Set problem:
Edit the listing below so that "Where should I click to" becomes "Where do I click to" everywhere. Keep all other text the same.

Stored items
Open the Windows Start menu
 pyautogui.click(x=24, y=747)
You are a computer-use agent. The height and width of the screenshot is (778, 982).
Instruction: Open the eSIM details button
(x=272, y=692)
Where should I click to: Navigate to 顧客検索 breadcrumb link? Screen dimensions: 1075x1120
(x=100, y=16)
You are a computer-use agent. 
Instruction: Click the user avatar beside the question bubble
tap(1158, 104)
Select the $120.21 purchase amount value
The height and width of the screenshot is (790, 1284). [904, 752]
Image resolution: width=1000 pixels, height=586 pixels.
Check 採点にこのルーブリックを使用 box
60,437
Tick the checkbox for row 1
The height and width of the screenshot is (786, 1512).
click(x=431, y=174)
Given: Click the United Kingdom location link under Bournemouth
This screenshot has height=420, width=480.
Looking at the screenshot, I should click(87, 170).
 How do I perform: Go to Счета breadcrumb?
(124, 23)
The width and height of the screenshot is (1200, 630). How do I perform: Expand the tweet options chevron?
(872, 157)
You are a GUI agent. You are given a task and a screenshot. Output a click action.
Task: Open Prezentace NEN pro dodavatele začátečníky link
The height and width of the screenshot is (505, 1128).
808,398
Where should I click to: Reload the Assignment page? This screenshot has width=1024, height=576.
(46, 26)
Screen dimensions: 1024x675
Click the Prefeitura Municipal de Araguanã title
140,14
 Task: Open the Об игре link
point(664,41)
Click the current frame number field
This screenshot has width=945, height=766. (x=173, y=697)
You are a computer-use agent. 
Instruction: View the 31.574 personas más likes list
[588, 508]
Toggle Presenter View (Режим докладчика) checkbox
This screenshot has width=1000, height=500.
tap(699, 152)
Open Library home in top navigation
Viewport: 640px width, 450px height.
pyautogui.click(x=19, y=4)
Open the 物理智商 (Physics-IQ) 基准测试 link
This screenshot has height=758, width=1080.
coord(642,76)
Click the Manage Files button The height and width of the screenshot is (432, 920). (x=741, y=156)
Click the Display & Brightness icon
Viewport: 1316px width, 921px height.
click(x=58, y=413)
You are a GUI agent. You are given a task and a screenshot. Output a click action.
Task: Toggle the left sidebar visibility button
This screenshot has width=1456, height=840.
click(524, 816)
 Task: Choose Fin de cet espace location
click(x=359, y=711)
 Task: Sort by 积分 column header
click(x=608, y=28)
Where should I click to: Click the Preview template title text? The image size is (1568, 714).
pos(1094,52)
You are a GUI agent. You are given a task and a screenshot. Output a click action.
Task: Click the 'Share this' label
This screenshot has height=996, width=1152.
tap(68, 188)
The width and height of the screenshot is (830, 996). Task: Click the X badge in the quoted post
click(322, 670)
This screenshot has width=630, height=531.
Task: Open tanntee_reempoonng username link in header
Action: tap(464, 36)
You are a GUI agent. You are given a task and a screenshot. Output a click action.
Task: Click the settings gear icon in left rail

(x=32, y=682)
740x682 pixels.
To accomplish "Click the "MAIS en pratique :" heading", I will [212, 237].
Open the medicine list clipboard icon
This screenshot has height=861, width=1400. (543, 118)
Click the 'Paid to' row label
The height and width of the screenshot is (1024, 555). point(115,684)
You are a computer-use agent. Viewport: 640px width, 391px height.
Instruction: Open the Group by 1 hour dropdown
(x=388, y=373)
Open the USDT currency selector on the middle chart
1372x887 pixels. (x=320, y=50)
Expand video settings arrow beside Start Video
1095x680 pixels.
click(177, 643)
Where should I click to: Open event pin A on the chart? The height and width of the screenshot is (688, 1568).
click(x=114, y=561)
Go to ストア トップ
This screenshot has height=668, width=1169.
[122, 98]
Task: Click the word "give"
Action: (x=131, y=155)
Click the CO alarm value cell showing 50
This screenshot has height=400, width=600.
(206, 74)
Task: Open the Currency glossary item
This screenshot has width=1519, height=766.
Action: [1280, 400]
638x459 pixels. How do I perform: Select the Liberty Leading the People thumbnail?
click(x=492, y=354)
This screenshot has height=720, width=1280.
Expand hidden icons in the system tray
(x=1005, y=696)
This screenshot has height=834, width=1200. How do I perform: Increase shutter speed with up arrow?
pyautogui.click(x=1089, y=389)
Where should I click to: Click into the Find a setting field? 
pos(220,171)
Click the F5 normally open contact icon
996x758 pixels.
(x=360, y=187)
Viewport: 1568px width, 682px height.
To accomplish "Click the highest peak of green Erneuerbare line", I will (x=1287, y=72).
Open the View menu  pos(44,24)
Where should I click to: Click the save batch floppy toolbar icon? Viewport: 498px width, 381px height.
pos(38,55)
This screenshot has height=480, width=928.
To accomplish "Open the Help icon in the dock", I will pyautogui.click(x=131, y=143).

Reply to the exercise:
Open the Windows Start menu
 pyautogui.click(x=24, y=747)
You are a computer-use agent. The height and width of the screenshot is (778, 982).
Instruction: Open the eSIM details button
(x=272, y=692)
Where do I click to: Navigate to 顧客検索 breadcrumb link? Screen dimensions: 1075x1120
(x=100, y=16)
You are a computer-use agent. 
Instruction: Click the user avatar beside the question bubble
tap(1158, 104)
Select the $120.21 purchase amount value
The height and width of the screenshot is (790, 1284). [904, 752]
Image resolution: width=1000 pixels, height=586 pixels.
Check 採点にこのルーブリックを使用 box
60,437
Tick the checkbox for row 1
The height and width of the screenshot is (786, 1512).
click(x=431, y=174)
Given: Click the United Kingdom location link under Bournemouth
This screenshot has height=420, width=480.
Looking at the screenshot, I should click(87, 170).
 How do I perform: Go to Счета breadcrumb?
(124, 23)
The width and height of the screenshot is (1200, 630). How do I perform: Expand the tweet options chevron?
(872, 157)
You are a GUI agent. You are given a task and a screenshot. Output a click action.
Task: Open Prezentace NEN pro dodavatele začátečníky link
The height and width of the screenshot is (505, 1128).
808,398
Where do I click to: Reload the Assignment page? This screenshot has width=1024, height=576.
(46, 26)
Screen dimensions: 1024x675
Click the Prefeitura Municipal de Araguanã title
140,14
 Task: Open the Об игре link
point(664,41)
Click the current frame number field
This screenshot has width=945, height=766. (x=173, y=697)
You are a computer-use agent. 
Instruction: View the 31.574 personas más likes list
[588, 508]
Toggle Presenter View (Режим докладчика) checkbox
This screenshot has width=1000, height=500.
tap(699, 152)
Open Library home in top navigation
Viewport: 640px width, 450px height.
pyautogui.click(x=19, y=4)
Open the 物理智商 (Physics-IQ) 基准测试 link
This screenshot has height=758, width=1080.
coord(642,76)
Click the Manage Files button The height and width of the screenshot is (432, 920). (x=741, y=156)
Click the Display & Brightness icon
Viewport: 1316px width, 921px height.
click(x=58, y=413)
You are a GUI agent. You are given a task and a screenshot. Output a click action.
Task: Toggle the left sidebar visibility button
This screenshot has width=1456, height=840.
click(524, 816)
 Task: Choose Fin de cet espace location
click(x=359, y=711)
 Task: Sort by 积分 column header
click(x=608, y=28)
Where do I click to: Click the Preview template title text? The image size is (1568, 714).
pos(1094,52)
You are a GUI agent. You are given a task and a screenshot. Output a click action.
Task: Click the 'Share this' label
This screenshot has height=996, width=1152.
tap(68, 188)
The width and height of the screenshot is (830, 996). Task: Click the X badge in the quoted post
click(322, 670)
This screenshot has width=630, height=531.
Task: Open tanntee_reempoonng username link in header
Action: tap(464, 36)
You are a GUI agent. You are given a task and a screenshot. Output a click action.
Task: Click the settings gear icon in left rail

(x=32, y=682)
740x682 pixels.
To accomplish "Click the "MAIS en pratique :" heading", I will [212, 237].
Open the medicine list clipboard icon
This screenshot has height=861, width=1400. (543, 118)
Click the 'Paid to' row label
The height and width of the screenshot is (1024, 555). point(115,684)
You are a computer-use agent. Viewport: 640px width, 391px height.
Instruction: Open the Group by 1 hour dropdown
(x=388, y=373)
Open the USDT currency selector on the middle chart
1372x887 pixels. (x=320, y=50)
Expand video settings arrow beside Start Video
1095x680 pixels.
click(177, 643)
Where do I click to: Open event pin A on the chart? The height and width of the screenshot is (688, 1568).
click(x=114, y=561)
Go to ストア トップ
This screenshot has height=668, width=1169.
[122, 98]
Task: Click the word "give"
Action: (x=131, y=155)
Click the CO alarm value cell showing 50
This screenshot has height=400, width=600.
(206, 74)
Task: Open the Currency glossary item
This screenshot has width=1519, height=766.
Action: [1280, 400]
638x459 pixels. How do I perform: Select the Liberty Leading the People thumbnail?
click(x=492, y=354)
This screenshot has height=720, width=1280.
Expand hidden icons in the system tray
(x=1005, y=696)
This screenshot has height=834, width=1200. How do I perform: Increase shutter speed with up arrow?
pyautogui.click(x=1089, y=389)
Where do I click to: Click into the Find a setting field? 
pos(220,171)
Click the F5 normally open contact icon
996x758 pixels.
(x=360, y=187)
Viewport: 1568px width, 682px height.
To accomplish "Click the highest peak of green Erneuerbare line", I will (x=1287, y=72).
Open the View menu  pos(44,24)
Where do I click to: Click the save batch floppy toolbar icon? Viewport: 498px width, 381px height.
pos(38,55)
This screenshot has height=480, width=928.
To accomplish "Open the Help icon in the dock", I will pyautogui.click(x=131, y=143).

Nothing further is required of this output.